Written tasks:
**1.** Update the post on court fees in the provisional assessment cap, starting with "Court fees in provisional" and going on through "for provisional assessment.", and write that part out again with "relief from sanctions" replaced by "security for costs".
**2.** According to the post on court fees in the provisional assessment cap, what is the maximum amount CPR 47.15(5) lets the court award as costs of the assessment, apart from VAT, court fees and the cost of drafting the bill?

Given text:
══════════════════════════════

Legal Cost Specialists

Court fees in provisional assessment cap

I’ve commented before on the issue of whether the costs incurred in relation to pre-provisional assessment applications, such as applications to set aside default costs certificates, applications for interim payments or applications for relief from sanctions fall within the £1,500 cap for provisional assessment.

CPR 47.15(5) states:

“In proceedings which do not go beyond provisional assessment, the maximum amount the court will award to any party as costs of the assessment (other than the costs of drafting the bill of costs) is £1,500 together with any VAT thereon and any court fees paid by that party.”

It is worth pointing out again that the rule refers to “court fees” in the plural.

A paying party will never pay court fees in a provisional assessment matter other than those relating to interim applications.

A receiving party will only pay one fee (for setting the matter down) unless there have been interim application and/or a Court fee for issuing Part 8 proceedings (see my previous Blog post on this issue).

══════════════════════════════

Data supplied:
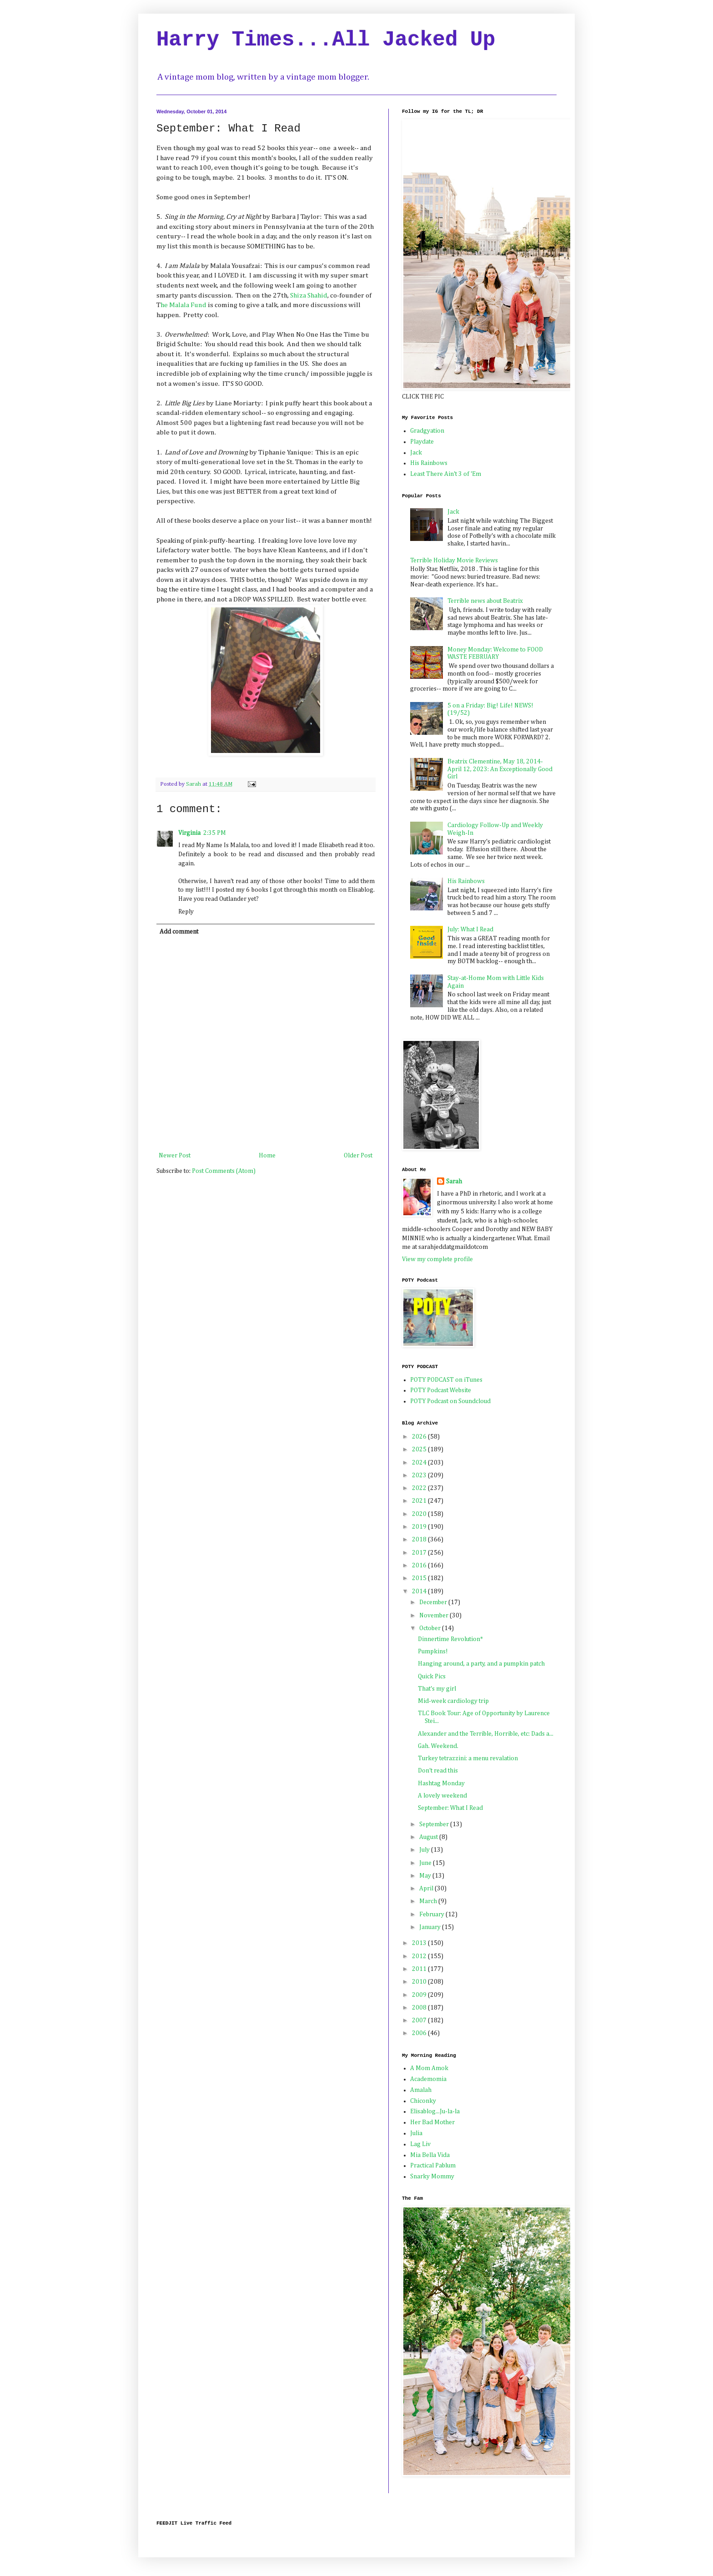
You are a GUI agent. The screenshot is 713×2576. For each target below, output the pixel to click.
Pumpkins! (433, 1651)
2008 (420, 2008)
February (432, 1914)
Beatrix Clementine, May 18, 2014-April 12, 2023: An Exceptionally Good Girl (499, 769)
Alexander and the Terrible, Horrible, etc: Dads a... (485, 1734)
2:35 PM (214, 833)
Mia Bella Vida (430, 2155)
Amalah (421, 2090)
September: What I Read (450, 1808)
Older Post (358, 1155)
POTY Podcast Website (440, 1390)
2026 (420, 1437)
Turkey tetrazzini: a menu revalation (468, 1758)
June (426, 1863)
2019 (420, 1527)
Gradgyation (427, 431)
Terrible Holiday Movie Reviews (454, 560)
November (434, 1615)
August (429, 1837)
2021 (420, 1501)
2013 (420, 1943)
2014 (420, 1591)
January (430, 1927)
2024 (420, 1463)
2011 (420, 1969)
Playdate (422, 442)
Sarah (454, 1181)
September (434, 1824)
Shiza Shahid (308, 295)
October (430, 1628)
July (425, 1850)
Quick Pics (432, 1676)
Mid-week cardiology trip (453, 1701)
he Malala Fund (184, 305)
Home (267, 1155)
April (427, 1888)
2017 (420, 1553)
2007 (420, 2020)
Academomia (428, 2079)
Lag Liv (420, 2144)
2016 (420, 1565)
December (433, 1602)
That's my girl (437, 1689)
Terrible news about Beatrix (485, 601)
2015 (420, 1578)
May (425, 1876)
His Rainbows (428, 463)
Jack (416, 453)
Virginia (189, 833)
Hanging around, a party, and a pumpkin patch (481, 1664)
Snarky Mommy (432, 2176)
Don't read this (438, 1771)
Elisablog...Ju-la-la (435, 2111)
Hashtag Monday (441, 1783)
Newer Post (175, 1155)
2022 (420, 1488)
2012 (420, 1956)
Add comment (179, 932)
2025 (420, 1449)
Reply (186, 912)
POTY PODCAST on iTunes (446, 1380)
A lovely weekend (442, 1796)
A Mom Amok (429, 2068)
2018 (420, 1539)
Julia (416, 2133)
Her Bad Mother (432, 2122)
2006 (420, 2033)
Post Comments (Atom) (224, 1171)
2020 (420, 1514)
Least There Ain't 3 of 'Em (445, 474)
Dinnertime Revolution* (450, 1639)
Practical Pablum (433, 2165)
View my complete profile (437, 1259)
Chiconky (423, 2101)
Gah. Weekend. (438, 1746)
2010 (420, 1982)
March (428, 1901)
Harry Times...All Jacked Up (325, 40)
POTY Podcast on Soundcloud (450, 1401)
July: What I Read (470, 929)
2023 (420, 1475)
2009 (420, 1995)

══════════════════════════════

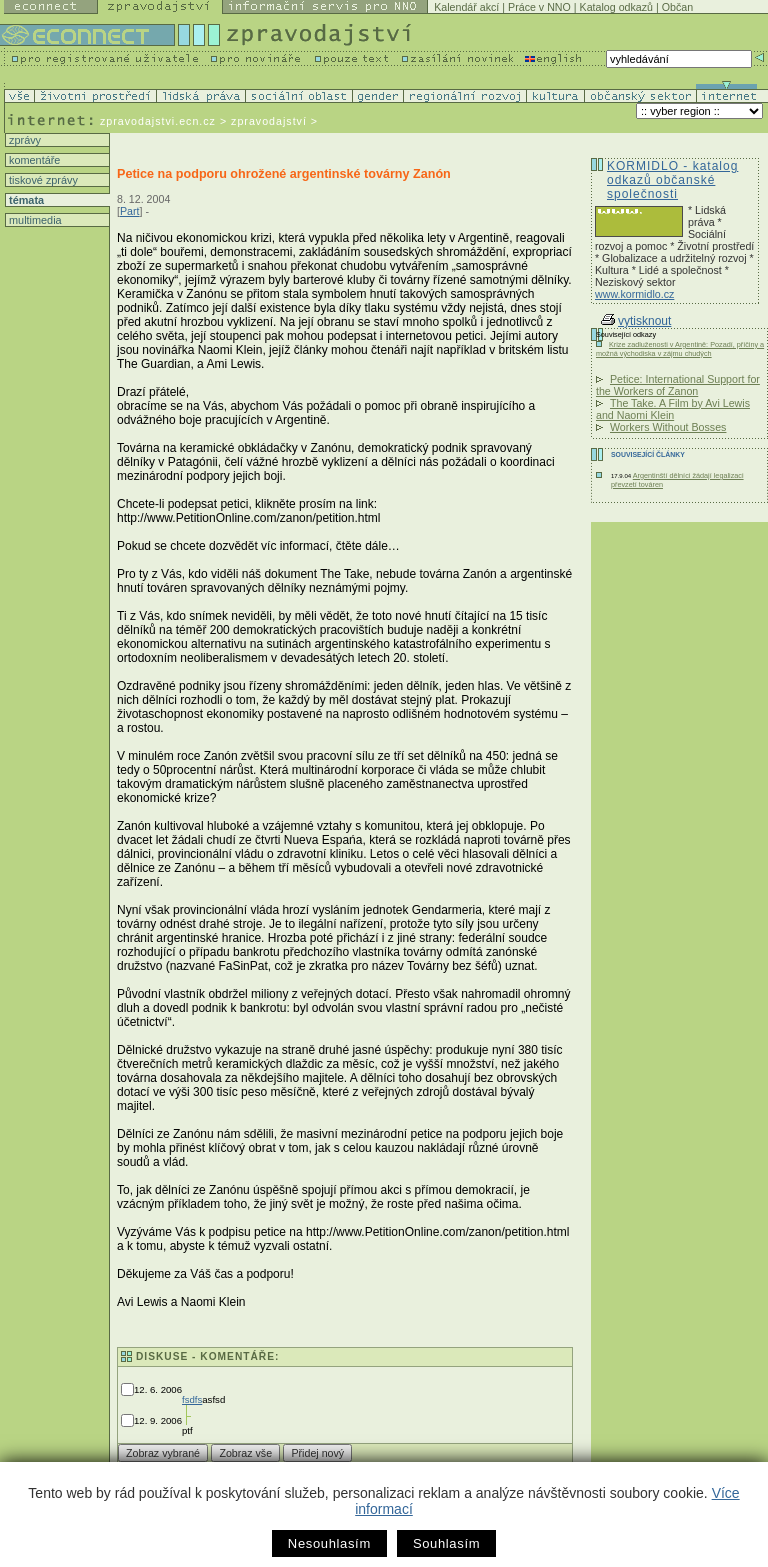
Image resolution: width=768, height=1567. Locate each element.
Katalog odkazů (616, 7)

══════════════════════════════

Solved tasks:
**1.**
Court fees in provisional assessment cap

I’ve commented before on the issue of whether the costs incurred in relation to pre-provisional assessment applications, such as applications to set aside default costs certificates, applications for interim payments or applications for security for costs fall within the £1,500 cap for provisional assessment.

**2.** £1,500